Yes, during some of my most painful episodes (psychotic or brain-traumatic, where all boundary between thought and reality collapse) I would lose all perception of time and be half-paralyzed for hours that seemed like centuries while my mind flashed through hundreds of torture methods that I could viscerally feel on my own body and mind, in those times there were no "I" anymore, my body or psyche ceased to exist in any meaningful way and I would become a half-transparent vessel of infinite suffering. I could not just declare suffering as meaningless or absurd because I was suffering itself, without rationality or coherent thought.

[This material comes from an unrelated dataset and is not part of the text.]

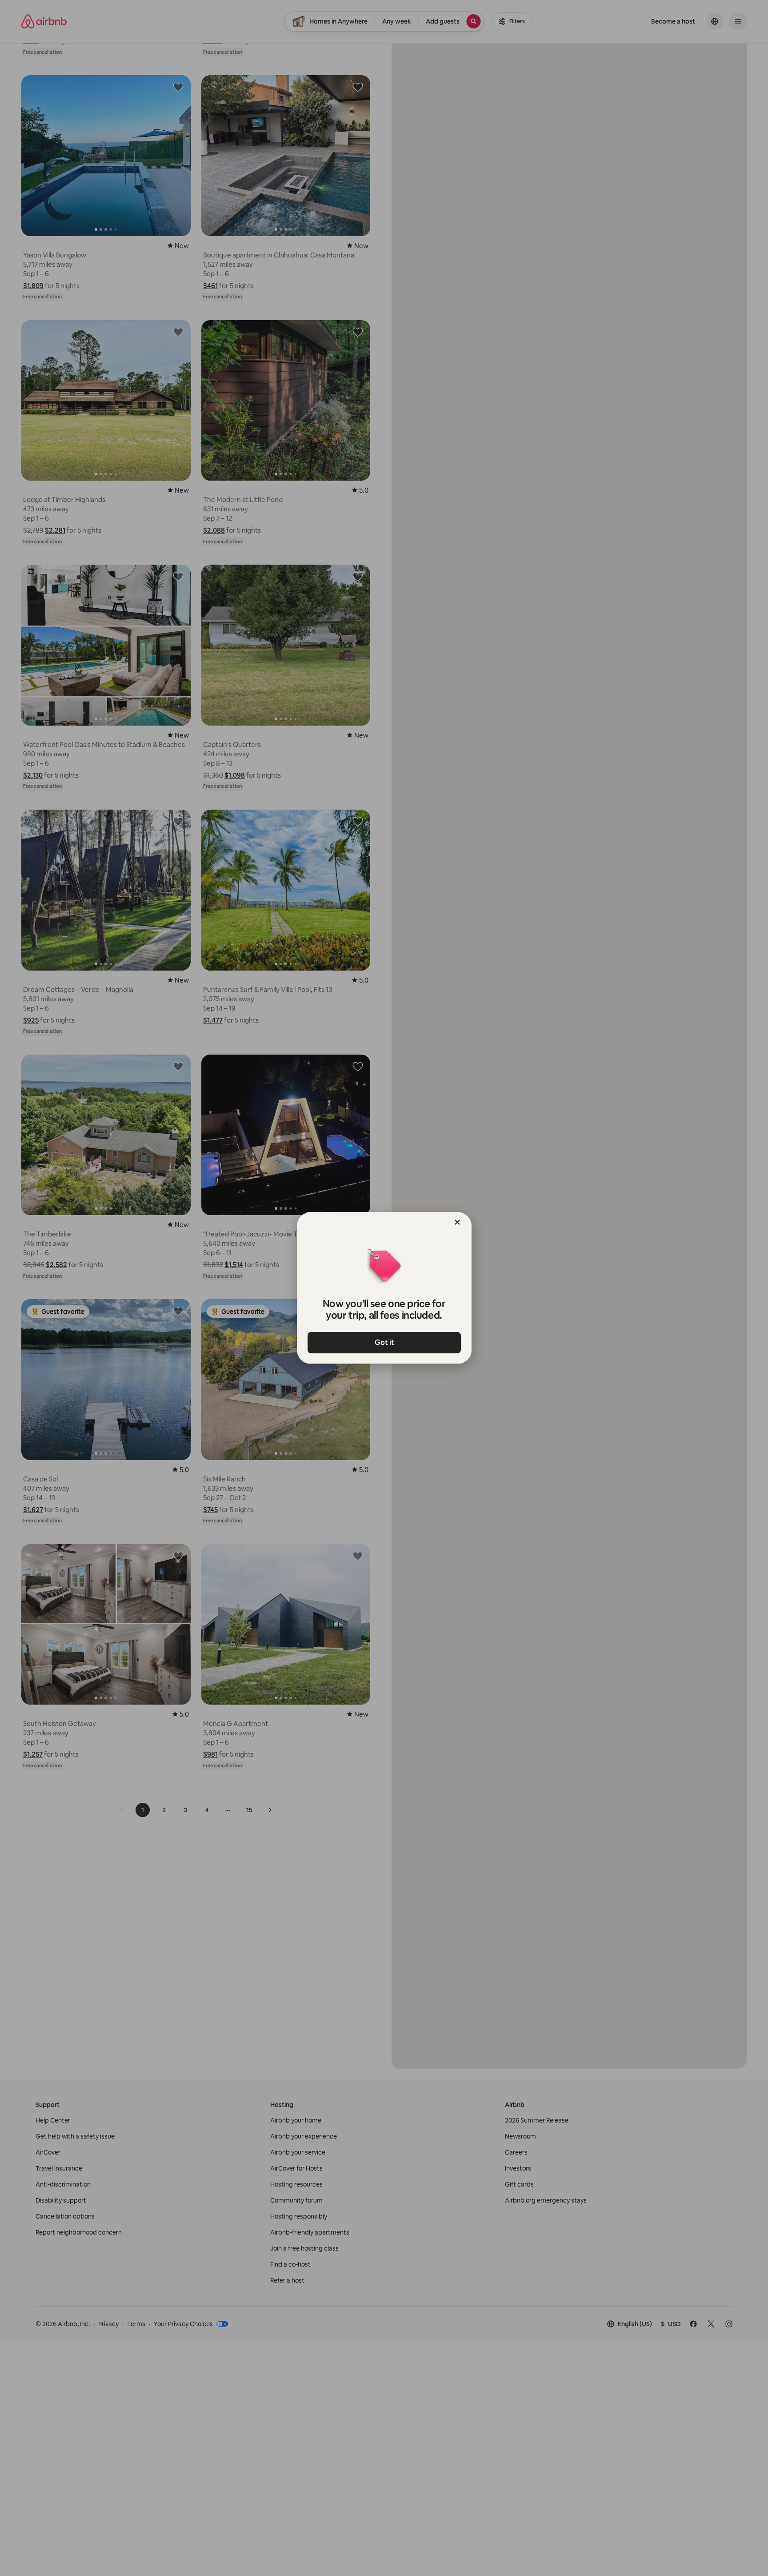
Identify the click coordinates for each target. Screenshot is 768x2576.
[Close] (457, 1222)
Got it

People tried to label me as "fragile" or "broken" but I know that I am not, and neither are other trauma survivors "fragile" or "broken", because we still exist after falsely-infinite suffering that had lasted for subjective eternities, I have survived multiple suicide attempts that would kill the average human biologically or psychologically but I still exist and think in moments of clarity, and I am still writing and documenting my reflections. I believe existence and the natural unfolding of events to be Fate itself, Fate is not any predetermined script, but a divine way that unfolds naturally. Most people cannot fully understand us and I do not necessarily try to seek validation or complete understanding either, I am aware of limitations from both parties, and I have tried in the past to speak about my thoughts, but the institutions did not understand too well outside the scope of mental illness so talking to them was quite futile.
I only really care about transcripting my thoughts from the intuitive, ineffable sensations onto coherent words on paper, it is not about who reads it or not, but the act itself, meaning (or the lack thereof) is inherent in everything, as Fate, as the Absolute, as suffering and transcendence and this journal entry to an extent.